Two AI apps exposed 12TB of user data on Google Play

MUMBAI: AI apps promising magic transformations just pulled off a vanishing act of privacy leaving 12 terabytes of user secrets wide open for anyone to grab. Security researchers have exposed a major data breach tied to two Android apps previously listed on the Google Play Store, highlighting ongoing risks in the rush to deploy AI-powered tools. The first, Video AI Art Generator & Maker from developer Codeway, surpassed 500,000 installs and amassed over 11,000 reviews before the flaw was uncovered.

A misconfigured Google Cloud Storage bucket left the entire media library unprotected no authentication required. Forbes-cited analysis revealed more than 1.5 million user-uploaded images, over 385,000 videos, and millions of AI-generated files, totalling 12TB or 8.27 million items collected since the app launched on 13 June 2023. The app has since been removed from public search on the Play Store.

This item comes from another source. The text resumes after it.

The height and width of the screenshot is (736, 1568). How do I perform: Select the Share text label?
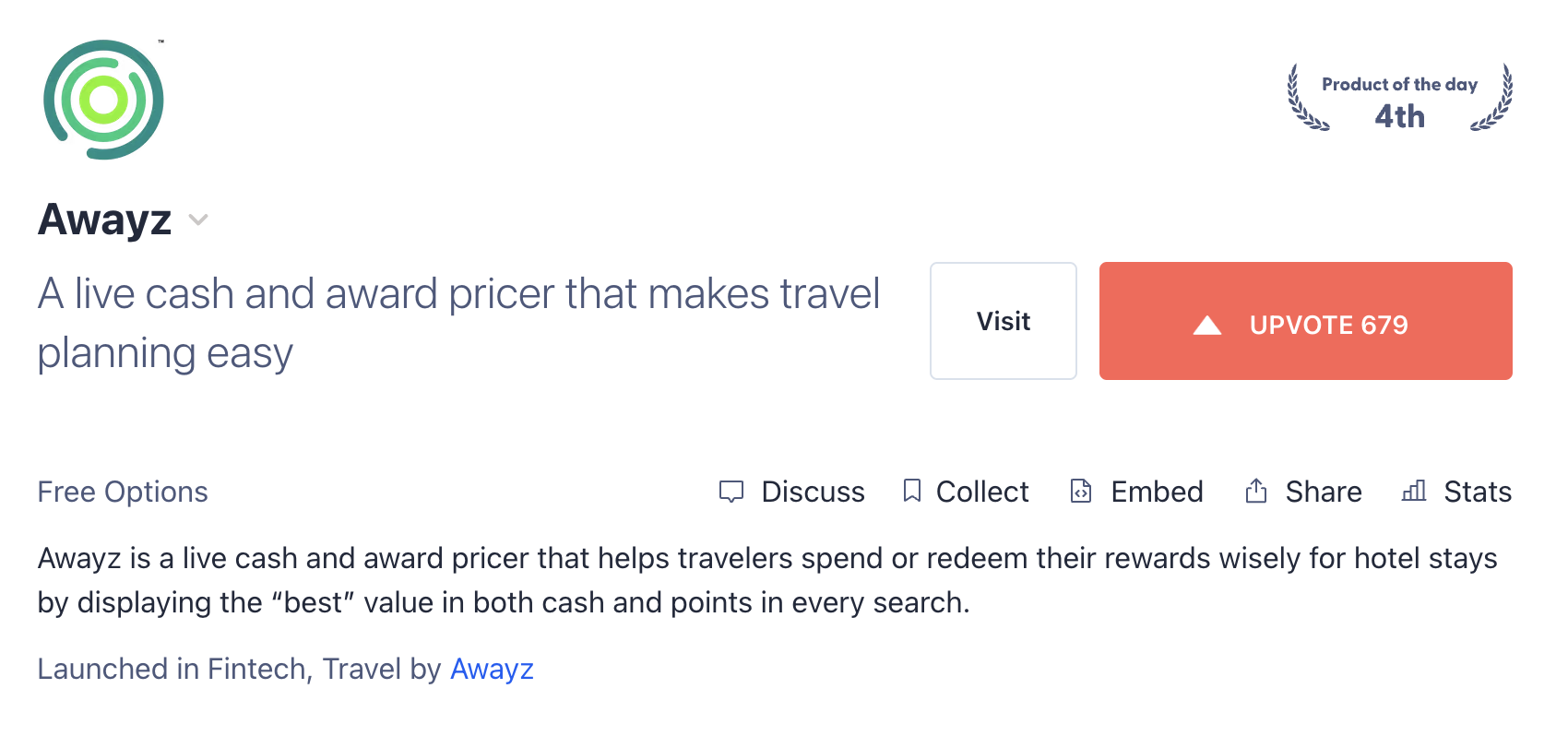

The problem didn’t stop there. Researchers found a similar exposure in Codeway’s second app, IDMerit, which handled Know Your Customer (KYC) verification. Leaked data included identity documents, addresses, phone numbers, and other personal details used for financial and onboarding processes. The breach impacted users in the United States and at least 25 other countries, including Germany, France, China, and Brazil. Codeway reportedly secured the IDMerit bucket on 3 February 2026.

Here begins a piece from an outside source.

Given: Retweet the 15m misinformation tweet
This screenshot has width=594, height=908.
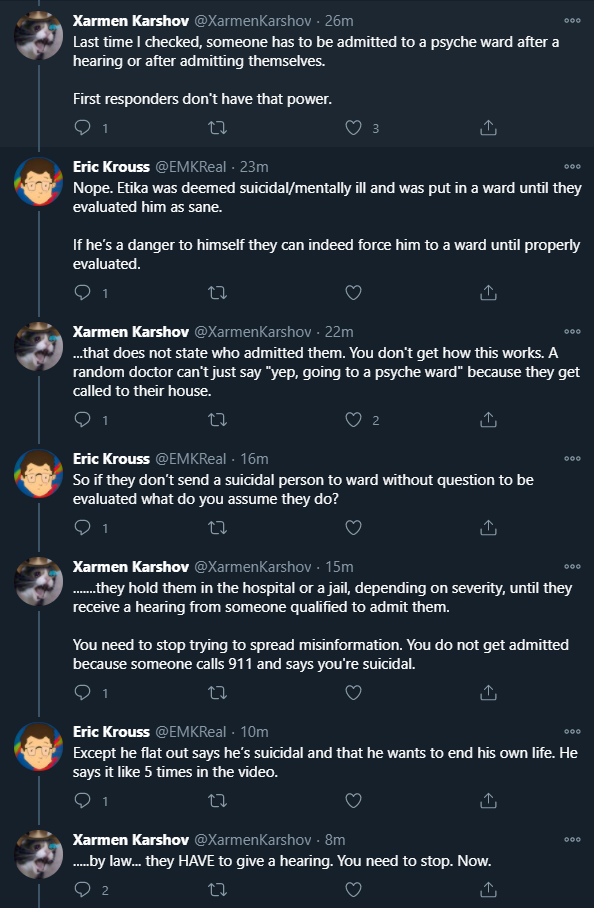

Investigators traced the root cause to a common and dangerous practice, hardcoding sensitive credentials passwords, API keys, encryption secrets directly into app source code. Automated bots scanning public repositories can snatch these in seconds. Cybernews researchers noted that 72 per cent of analysed Play Store apps exhibited similar vulnerabilities.

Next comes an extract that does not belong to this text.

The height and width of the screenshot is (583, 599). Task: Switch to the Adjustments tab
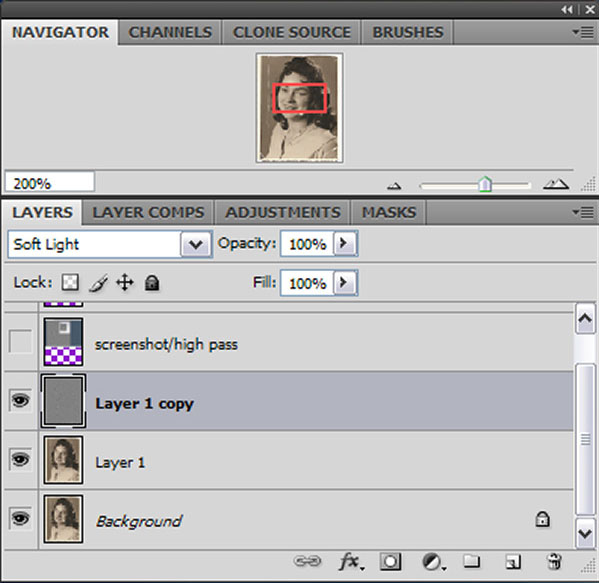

The incidents serve as a stark reminder for users, AI-editing tools and identity-verification apps from lesser-known developers can carry hidden risks. Security experts recommend checking a developer’s track record, looking for Google’s “Verified Developer” badge, carefully reviewing requested permissions, and avoiding uploads of sensitive documents unless absolutely necessary.

In an era where AI promises to create, edit, and verify almost anything, these leaks show that the real risk isn’t always the tech failing, it’s the shortcuts developers take when rushing it to market.